Rogers, who grew up in a small town in North Carolina, did not set out to work in fashion. The women in her family were quilters, but she never got the hang of sewing. What she wanted was adventure—a desire that took her first to London, where she immersed herself in the punk scene of the early nineteen-eighties, sporting dreadlocks in the hopes of looking like Boy George. One day, she saw an article in a magazine about a woman named Patricia Field who ran a clothing store in Greenwich Village that had become a gathering place for the downtown demimonde. “I suddenly thought, I need to go meet this person,” Rogers said. “I packed up everything and got on another plane.” She got a job at Field’s shop, in accessories, working with clients such as Madonna, Courtney Love, Chaka Khan, Keith Haring, and Farrah Fawcett (who, Rogers said, once came into the store to politely request that Field stop selling T-shirts printed with a picture of Fawcett in her iconic red swimsuit).
When Field began working in costume design, she brought Rogers along.

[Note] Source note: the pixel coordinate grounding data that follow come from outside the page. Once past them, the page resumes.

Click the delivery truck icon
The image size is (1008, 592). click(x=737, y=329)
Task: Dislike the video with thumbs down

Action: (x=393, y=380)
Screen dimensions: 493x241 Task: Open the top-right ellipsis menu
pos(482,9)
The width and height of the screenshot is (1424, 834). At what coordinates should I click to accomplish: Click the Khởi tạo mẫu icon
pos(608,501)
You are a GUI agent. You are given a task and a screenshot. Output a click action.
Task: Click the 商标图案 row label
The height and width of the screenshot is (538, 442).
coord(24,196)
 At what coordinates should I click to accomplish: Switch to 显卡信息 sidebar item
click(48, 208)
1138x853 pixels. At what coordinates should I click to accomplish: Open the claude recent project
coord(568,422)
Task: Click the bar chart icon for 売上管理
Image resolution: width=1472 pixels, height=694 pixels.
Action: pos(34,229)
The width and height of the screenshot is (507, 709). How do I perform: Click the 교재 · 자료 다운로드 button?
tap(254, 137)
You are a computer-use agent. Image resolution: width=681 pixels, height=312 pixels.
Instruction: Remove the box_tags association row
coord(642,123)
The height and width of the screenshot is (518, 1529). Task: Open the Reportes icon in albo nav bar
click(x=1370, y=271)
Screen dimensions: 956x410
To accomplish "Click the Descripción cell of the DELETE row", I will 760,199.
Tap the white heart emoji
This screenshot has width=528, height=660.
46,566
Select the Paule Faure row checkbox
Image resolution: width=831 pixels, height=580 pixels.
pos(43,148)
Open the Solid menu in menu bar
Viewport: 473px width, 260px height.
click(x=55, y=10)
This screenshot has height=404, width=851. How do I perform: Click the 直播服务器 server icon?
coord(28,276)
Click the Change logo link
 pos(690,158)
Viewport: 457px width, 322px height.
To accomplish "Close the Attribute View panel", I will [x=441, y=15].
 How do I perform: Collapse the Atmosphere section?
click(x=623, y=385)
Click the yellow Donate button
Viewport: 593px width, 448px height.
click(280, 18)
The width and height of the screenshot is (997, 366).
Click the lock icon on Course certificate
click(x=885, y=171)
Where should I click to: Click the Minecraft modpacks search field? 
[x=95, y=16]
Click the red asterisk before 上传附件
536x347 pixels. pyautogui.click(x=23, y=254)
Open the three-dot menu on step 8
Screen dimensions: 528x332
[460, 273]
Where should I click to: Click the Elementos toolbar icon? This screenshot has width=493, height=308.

Together, along with the stylist Rebecca Weinberg, they created the costumes for “Sex and the City” and its subsequent film extensions, and, in 2006, Field and Rogers worked together on the first “Devil Wears Prada” movie. Both “Sex and the City” and “The Devil Wears Prada” became era-defining cultural properties, in no small part for their daring approach to outfitting their stars, from Sarah Jessica Parker’s opening-credits tutu to Anne Hathaway’s thigh-high Chanel boots. In 2020, after nearly three decades of collaboration, Field and Rogers, decided to go their separate ways; Field went off to work on “Emily in Paris,” while Rogers stayed in New York to do “And Just Like That . . .” Rogers told me that she and Field remain “best friends,” but that she felt it was time to, as she put it, “leave the nest.” On “The Devil Wears Prada 2,” her maximalist, technicolor sense of style comes through in the looks she pulled for Meryl Streep, who spends the film clad in a series of gorgeous bejewelled jackets, and whose character, the high and mighty editor-in-chief Miranda Priestly, generally seems to be having more fun with fashion than she did in the first. For the sequel, Rogers created new mood boards for both Streep and Hathaway, taking in current trends (stacked necklaces, tailored vests) and her own obsessions (hats, hats, hats), but, as a bit of fan service, she also slipped in sartorial callbacks to the original.
Once Rogers was inside Saks, she knew exactly where to go. In the “Sex and the City” days, she and Field would spend entire days there on the hunt for new looks for Carrie, Charlotte, Samantha, and Miranda. “I have the whole floor plan memorized,” she said. Still, Rogers found herself distracted, as we walked through the sales floor, by a shimmery sequin skirt the color of a new penny. “I can’t resist a shiny thing,” she said. “It must be my inner drag queen.” Over coffee and oatmeal at the Saks café, we discussed her early years in the downtown scene, the “And Just Like That . . .” hat controversy, and her time rummaging around Italian alta moda archives for “The Devil Wears Prada 2.” Our conversation has been edited for length and clarity.
Pat Field’s shop was such a scene in the early days. Can you tell me a little about it?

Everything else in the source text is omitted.